I, Artist: Why We’re Turning to Artists, and Asimov, to Illustrate DirectStylus

by Will Park

Robots. Ubiquitous displays. Algae bars.

Isaac Asimov in 1965.
Isaac Asimov in 1965.

Fifty years ago this month, science fiction author Isaac Asimov – inspired by the 1964 World’s Fair – made a series of predictions about what life would be like in the year 2014.

Some of Asimov’s predictions were wrong. The algae bar stocked with “mock turkey” and “pseudo-steak” that he predicted just isn’t happening. Others, however, foreshadowed a world where access to visual computing would be immediate and natural.

Asimov predicted flat-panel screens would replace ordinary television sets – and those screens would be good for more than just passive video consumption. They’d be used to handle documents, view photographs and read passages from books.

By the time Asimov made his 1964 predictions, he’d already imaged the tablet computer – in 1951 – when he penned the first novel in his seminal Foundation series. No surprisethat we’re huge Asimov fans.

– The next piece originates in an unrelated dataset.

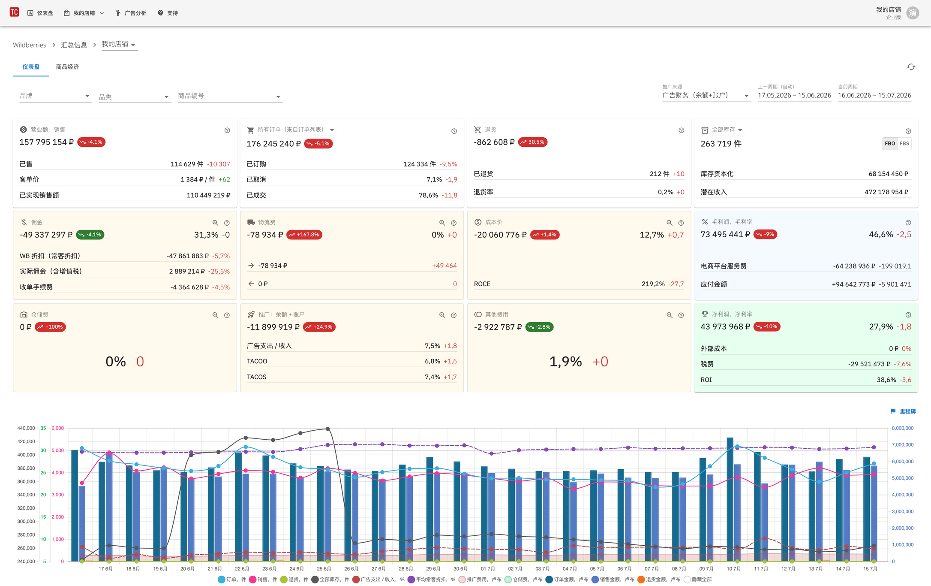Viewport: 931px width, 586px height.
Task: Click 汇总信息 breadcrumb link
Action: (x=74, y=45)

So we think Asimov would have appreciated our DirectStylus technology. DirectStylus lets tablet users sketch smooth lines and broad strokes with the ease of pen and paper, and with all the benefits of a digital canvas. It’s a technology that puts our screens at the service of artists.

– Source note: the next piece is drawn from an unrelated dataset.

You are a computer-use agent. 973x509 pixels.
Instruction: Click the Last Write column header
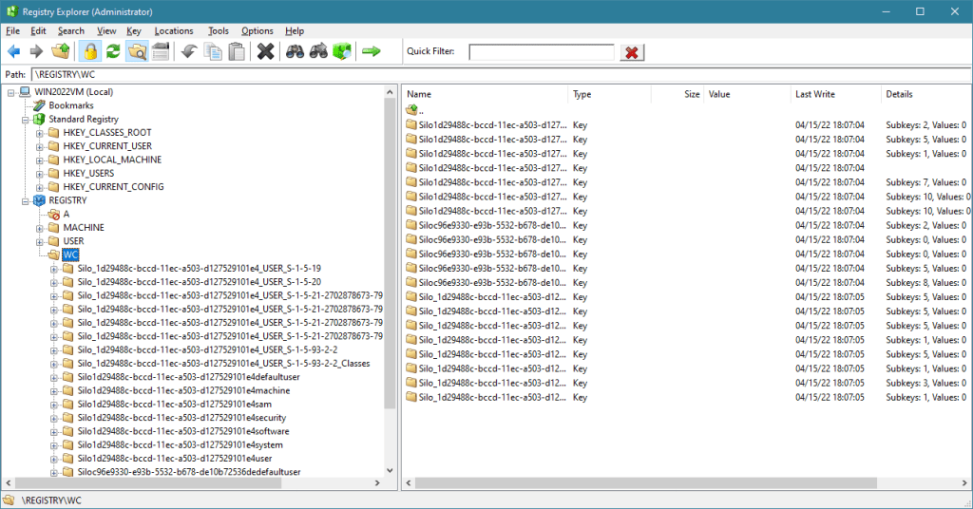point(815,94)
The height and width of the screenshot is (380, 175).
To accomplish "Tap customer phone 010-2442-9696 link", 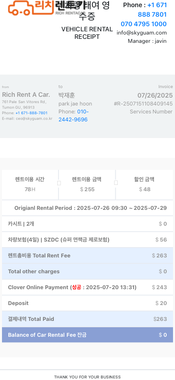I will 74,115.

So, that’s why we’re turning to Asimov’s science fiction classic I, Robot for our Make Your Mark project. We’re asking 10 artists from around the world to create three illustrations inspired by I, Robot, using DirectStylus. Then we’ll follow them through their creative process for a series of short films.

Expect quite a journey. Artists involved in Make Your Mark range from computer game designer Wes Louie to cartoonist Jing X Hu, from doodlers to accomplished artists. Along the way, we’ll get to know these artists as they show us the techniques they use to create their work.

We think they’ll offer more than a tribute to science fiction’s past – but a look at how more of us will be working as we find ways to make visual computing more human.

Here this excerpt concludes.